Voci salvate
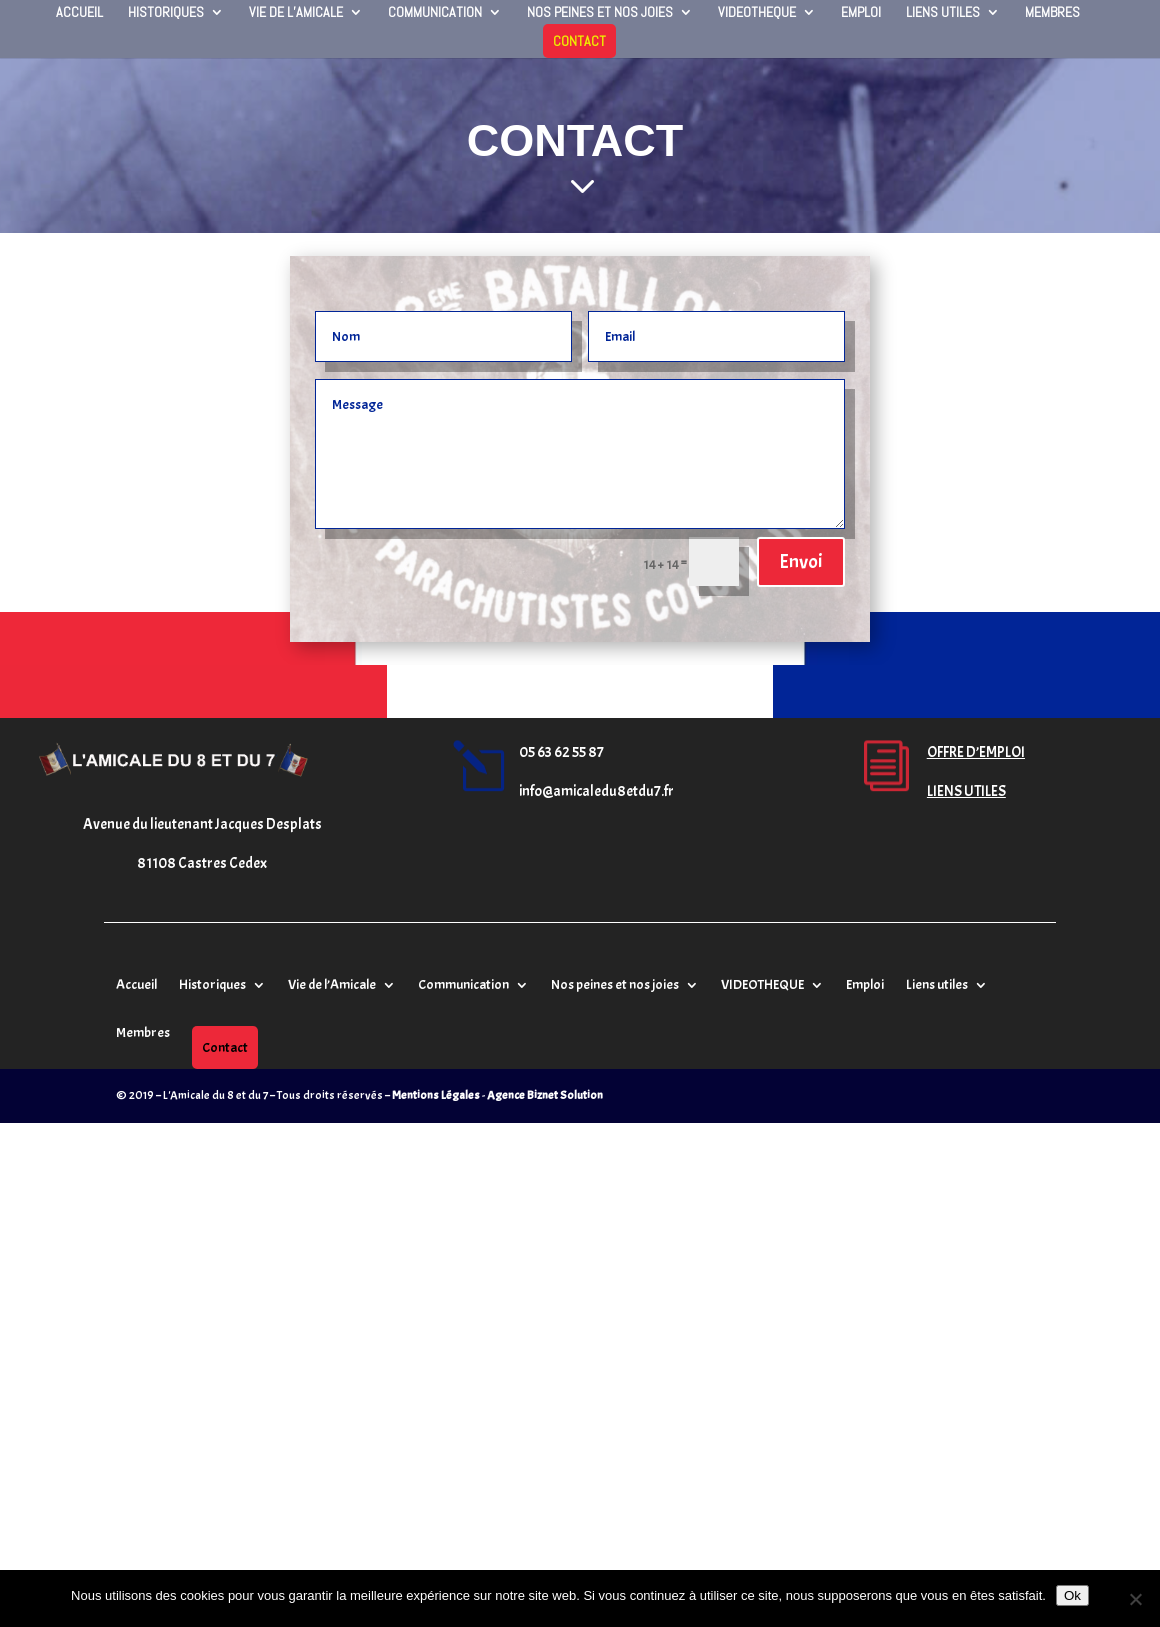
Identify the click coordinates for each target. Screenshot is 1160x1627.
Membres (1052, 13)
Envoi (801, 561)
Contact (579, 41)
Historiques (166, 13)
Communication (435, 13)
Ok (1072, 1595)
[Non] (1135, 1599)
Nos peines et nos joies (600, 13)
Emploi (861, 13)
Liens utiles (943, 13)
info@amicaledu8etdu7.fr (596, 791)
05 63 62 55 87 (561, 752)
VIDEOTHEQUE (757, 13)
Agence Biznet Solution (545, 1095)
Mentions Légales (436, 1095)
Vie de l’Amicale (296, 13)
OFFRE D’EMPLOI (976, 752)
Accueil (79, 13)
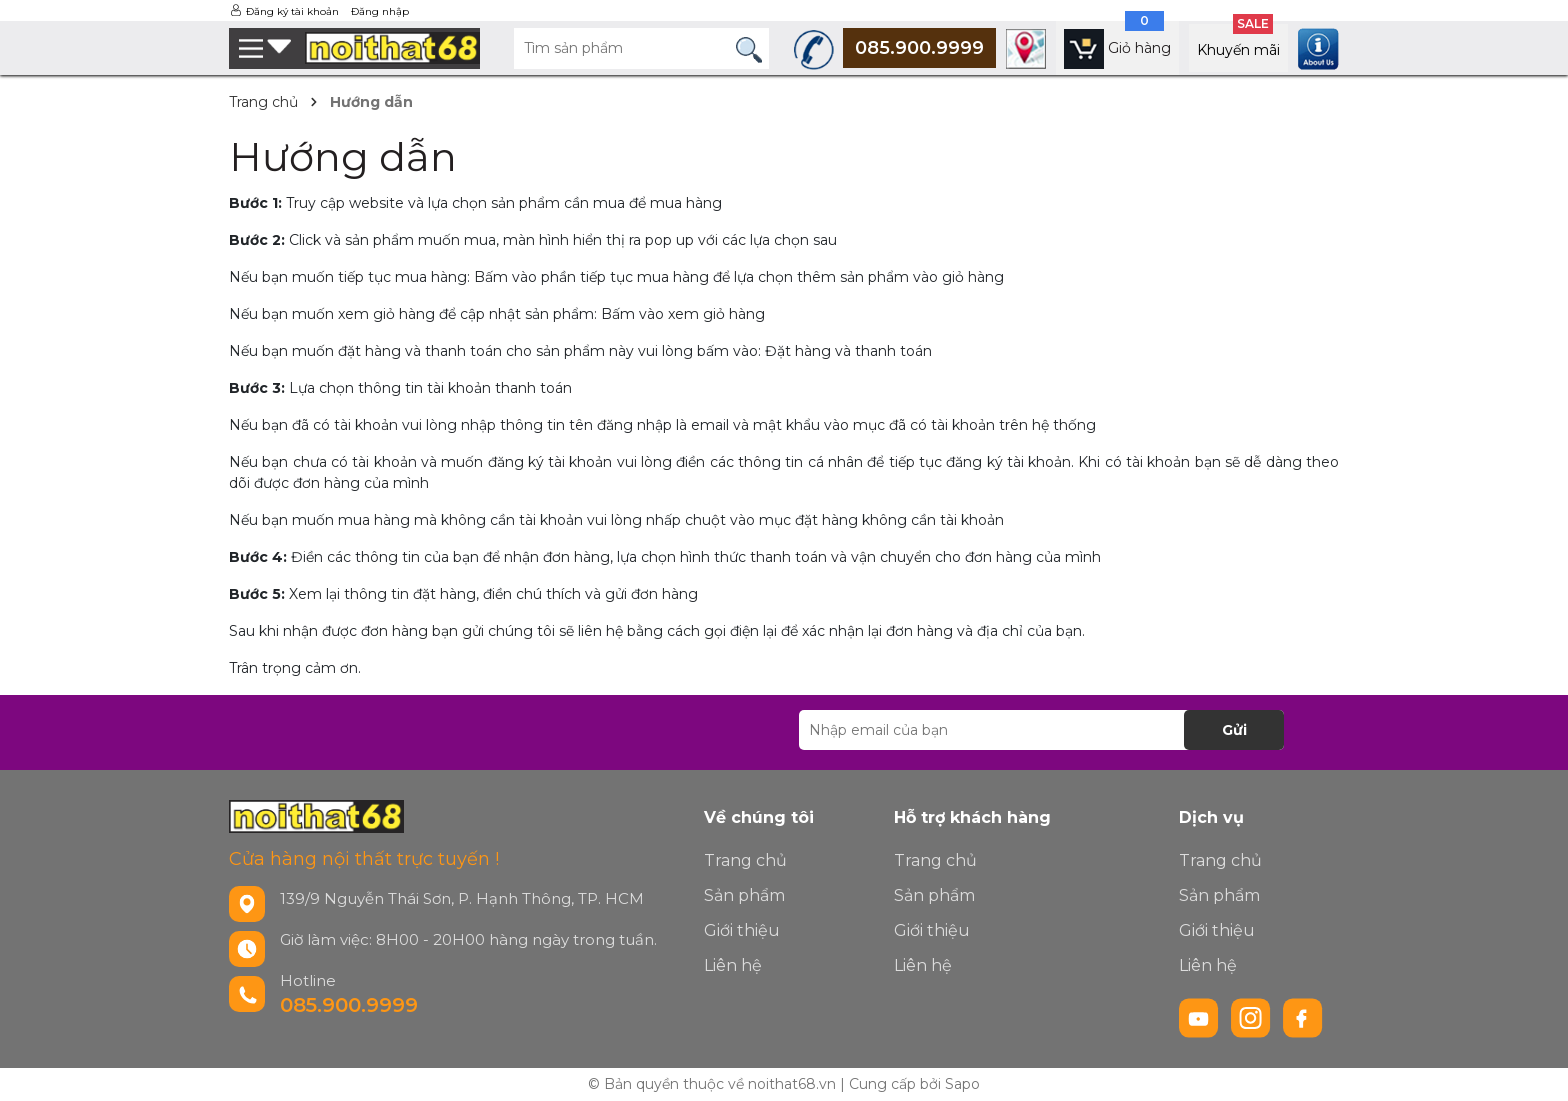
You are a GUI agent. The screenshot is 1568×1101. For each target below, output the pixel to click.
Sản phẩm (744, 895)
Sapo (962, 1084)
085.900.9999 (349, 1005)
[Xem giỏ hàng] (1117, 48)
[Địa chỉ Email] (1041, 730)
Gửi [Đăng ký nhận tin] (1234, 730)
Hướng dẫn (343, 156)
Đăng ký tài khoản (292, 11)
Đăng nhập (380, 11)
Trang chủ (745, 860)
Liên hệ (733, 965)
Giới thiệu (742, 930)
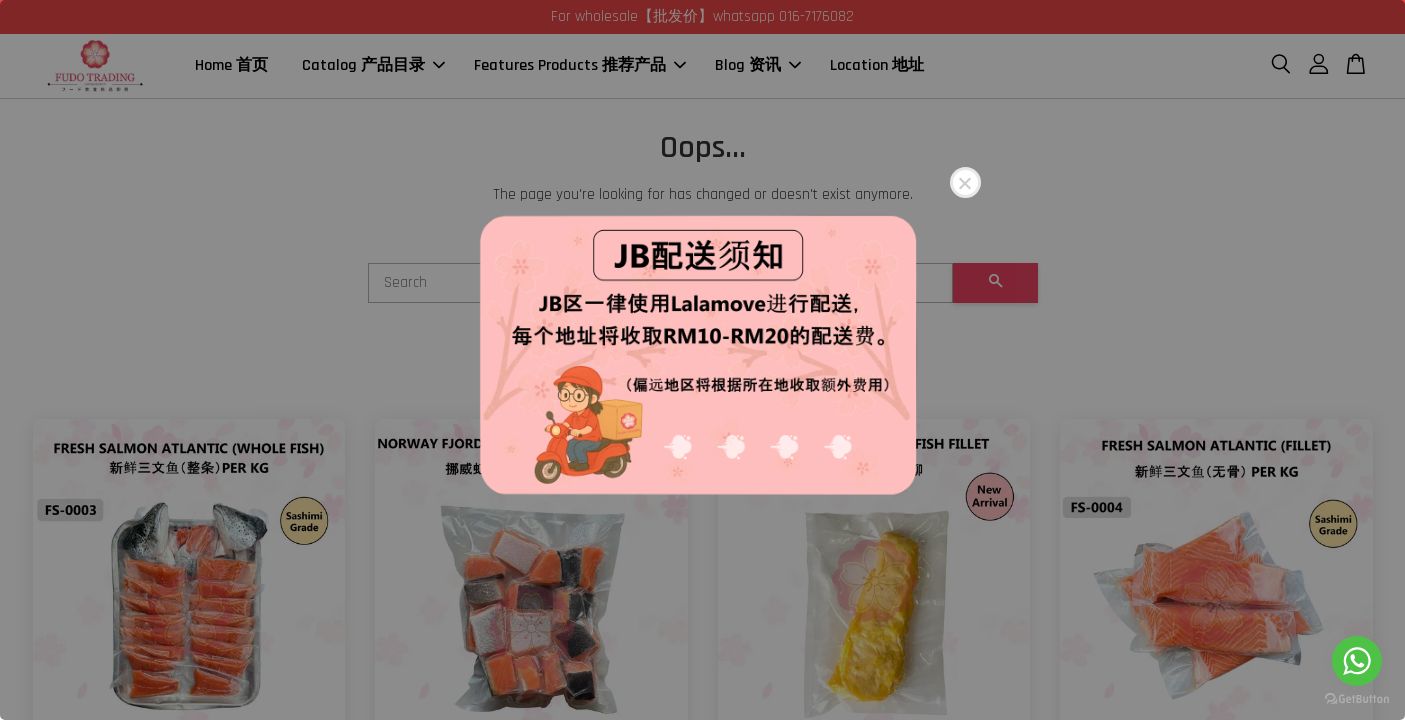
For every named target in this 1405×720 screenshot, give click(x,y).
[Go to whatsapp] (1357, 661)
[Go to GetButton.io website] (1357, 699)
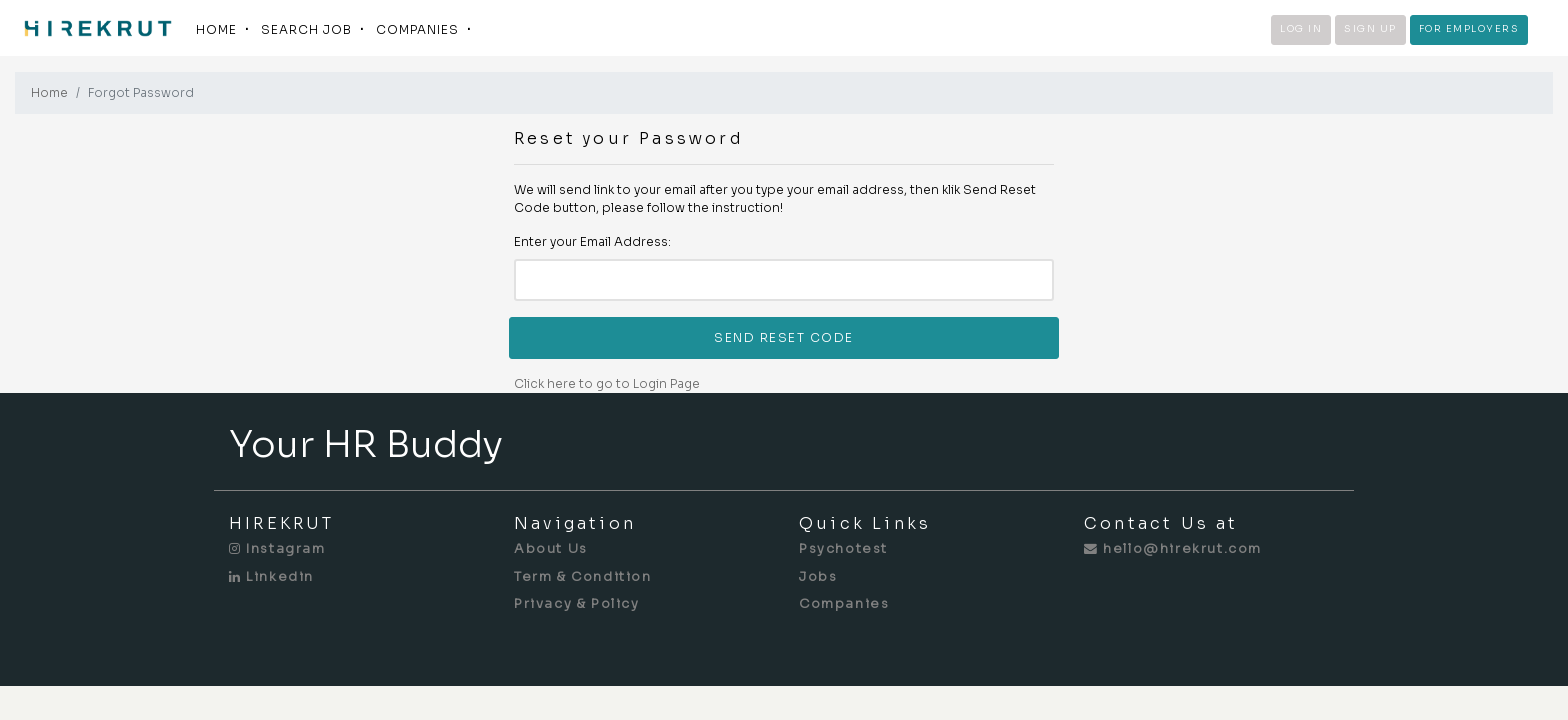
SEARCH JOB (306, 29)
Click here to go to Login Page (607, 383)
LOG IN (1301, 29)
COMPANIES (417, 29)
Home (49, 92)
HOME (216, 29)
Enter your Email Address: (592, 241)
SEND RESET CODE (784, 337)
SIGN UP (1370, 29)
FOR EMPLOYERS (1469, 29)
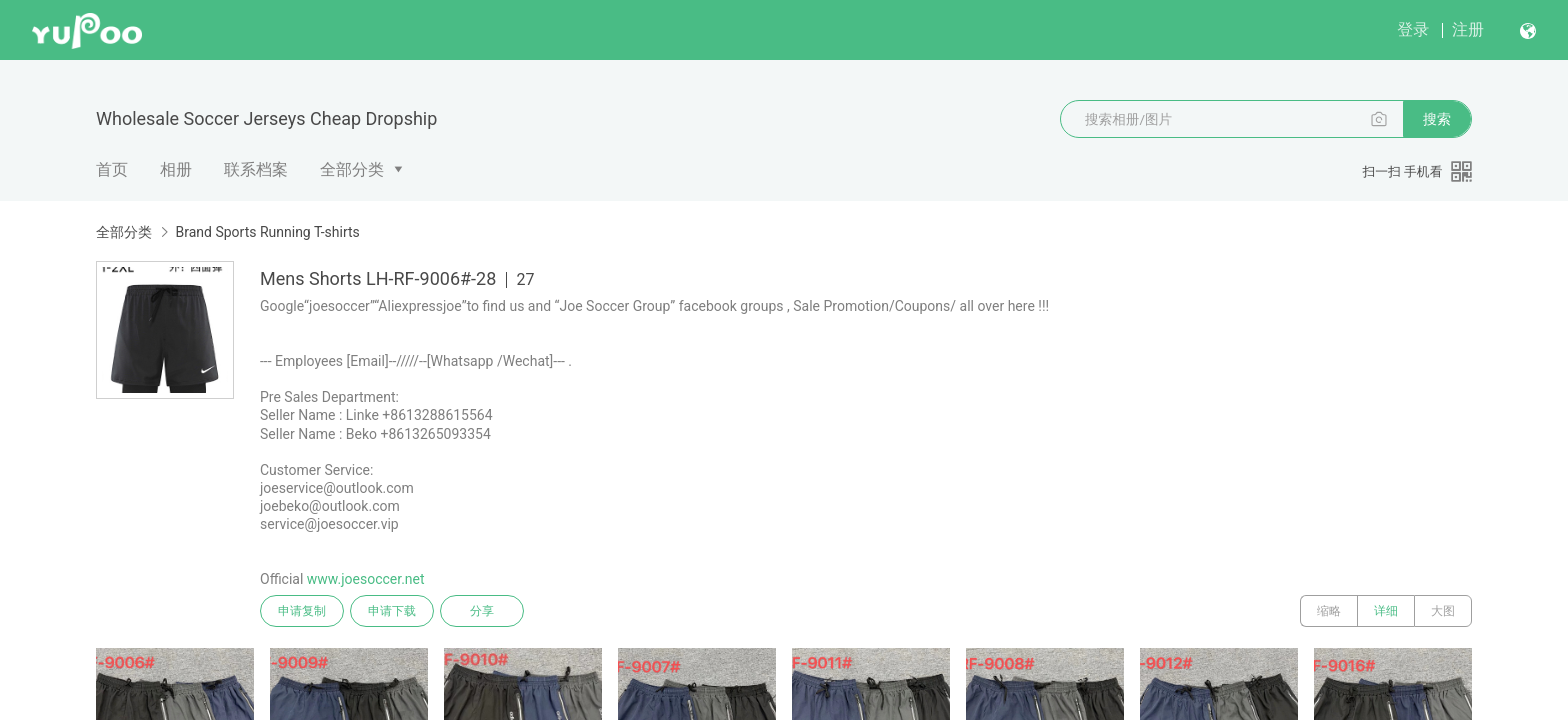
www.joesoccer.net (366, 579)
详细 (1386, 611)
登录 (1413, 29)
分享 (482, 611)
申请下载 (392, 611)
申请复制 (302, 611)
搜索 (1437, 119)
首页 (112, 169)
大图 (1443, 611)
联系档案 (256, 169)
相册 (176, 169)
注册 (1468, 29)
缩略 (1329, 611)
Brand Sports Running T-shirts (267, 232)
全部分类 (352, 169)
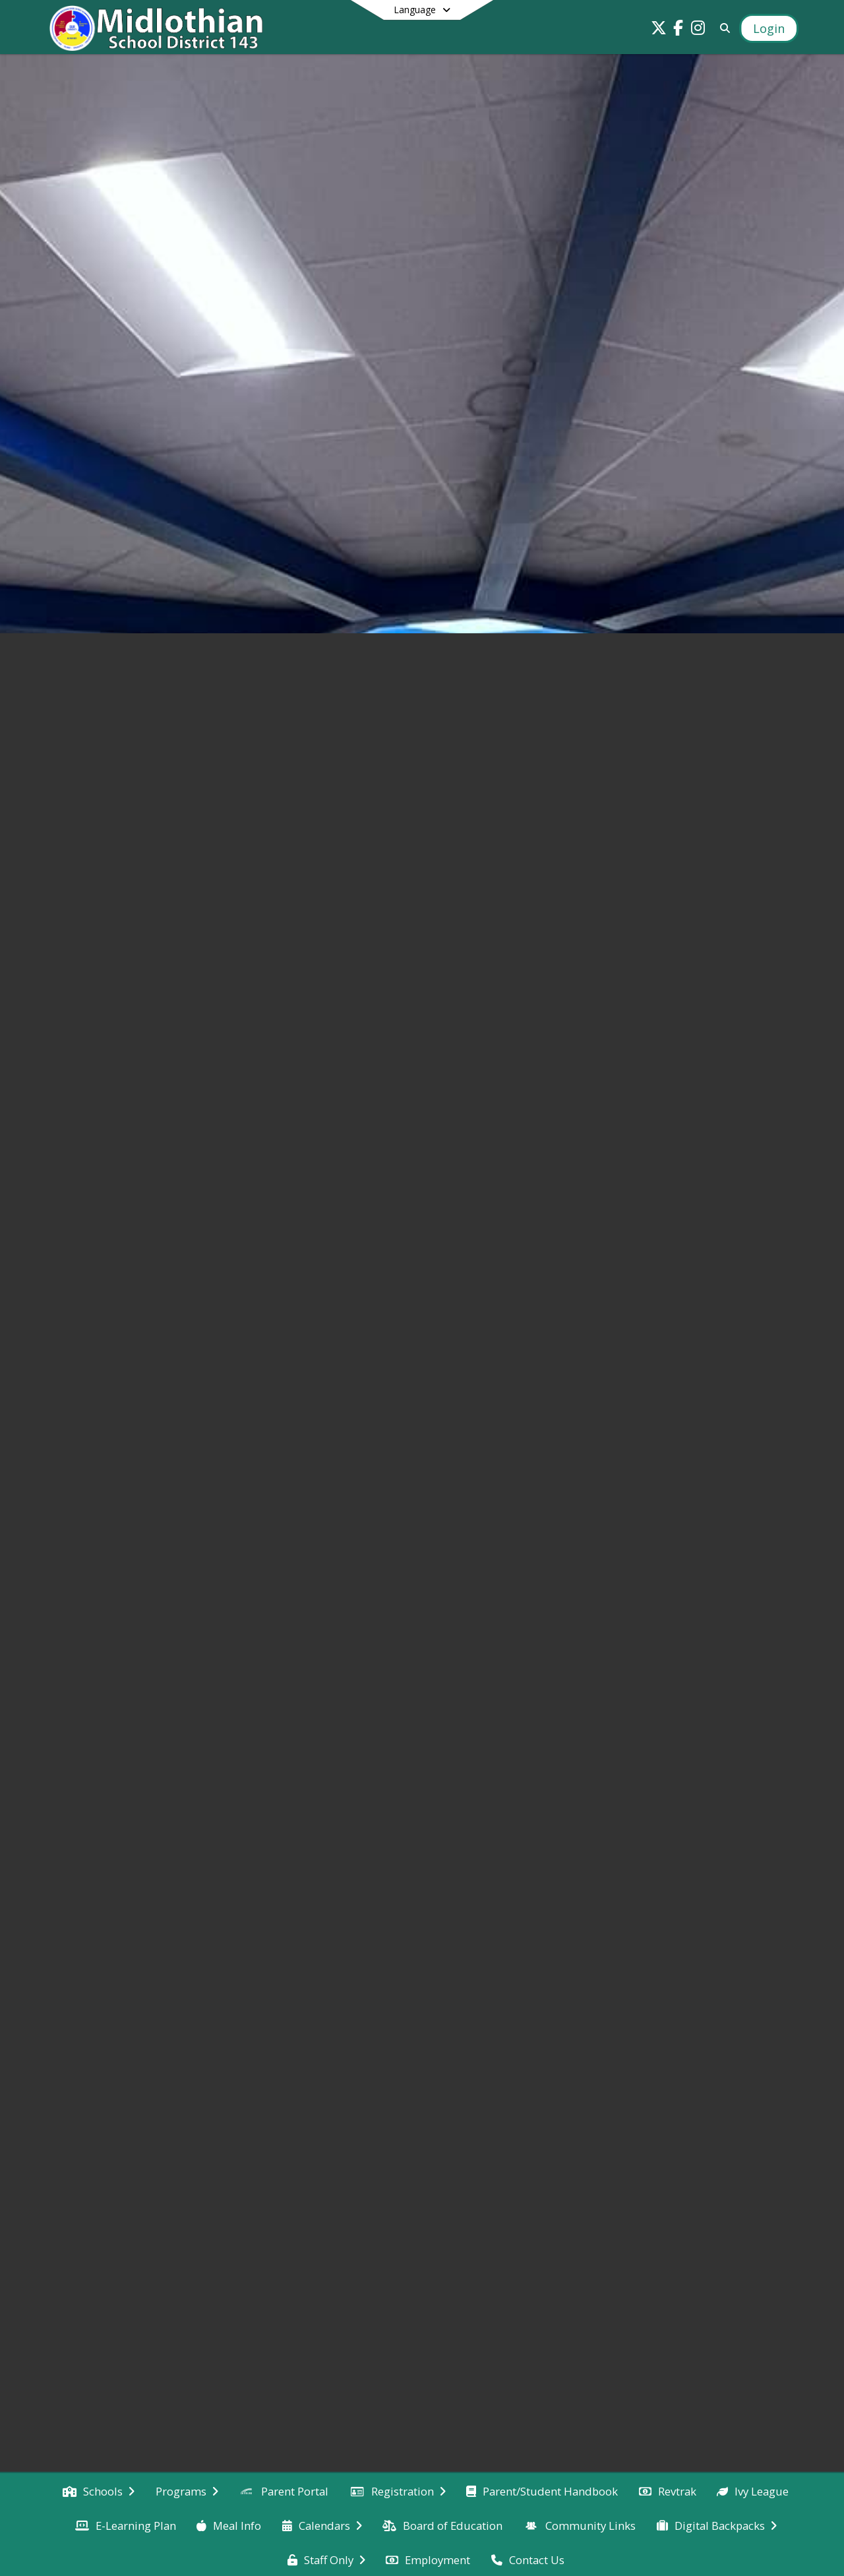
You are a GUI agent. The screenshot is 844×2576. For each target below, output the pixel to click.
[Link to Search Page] (722, 28)
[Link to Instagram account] (698, 30)
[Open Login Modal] (769, 28)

# Dettagli compito
Riscrivi tutto, richieste comprese, dalla riga che contiene "Liên hệ (733, 965)" fino all'ultima delle righe, riscalando di un fattore 2,1 solo le coordinate delle risposte e arrotondandole all'intero, con le metà per eccesso. Ometti le immagini.

# Soluzione
Liên hệ (1539, 2027)
Giới thiệu (1558, 1953)
For every named target in this 1405×720 screenshot, give click(x,y).
[Go to whatsapp] (2850, 1388)
[Go to GetButton.io website] (2850, 1468)
SEARCH JOB (643, 61)
Click here to go to Login Page (1275, 804)
LOG IN (2732, 61)
COMPANIES (876, 61)
Home (103, 193)
HOME (454, 61)
Enter your Email Address: (1243, 506)
SEND RESET CODE (1646, 708)
SIGN UP (2877, 61)
FOR EMPLOYERS (3085, 61)
www.joesoccer.net (769, 1216)
详细 (2911, 1283)
登录 (2967, 61)
分享 (1012, 1283)
申请下载 (823, 1283)
申请复制 (634, 1283)
搜索 (3018, 250)
首页 (235, 355)
大图 (3030, 1283)
联系档案 (538, 355)
相册 (370, 355)
注册 (3083, 61)
缩略 (2791, 1283)
Brand Sports Running T-shirts (561, 487)
全部分类 (739, 355)
You are a GUI agent. The screenshot is 844×2576. For each target below, output the pixel to click.
[Link to Search Page] (1516, 59)
[Link to Instagram account] (1466, 63)
[Open Login Modal] (1615, 59)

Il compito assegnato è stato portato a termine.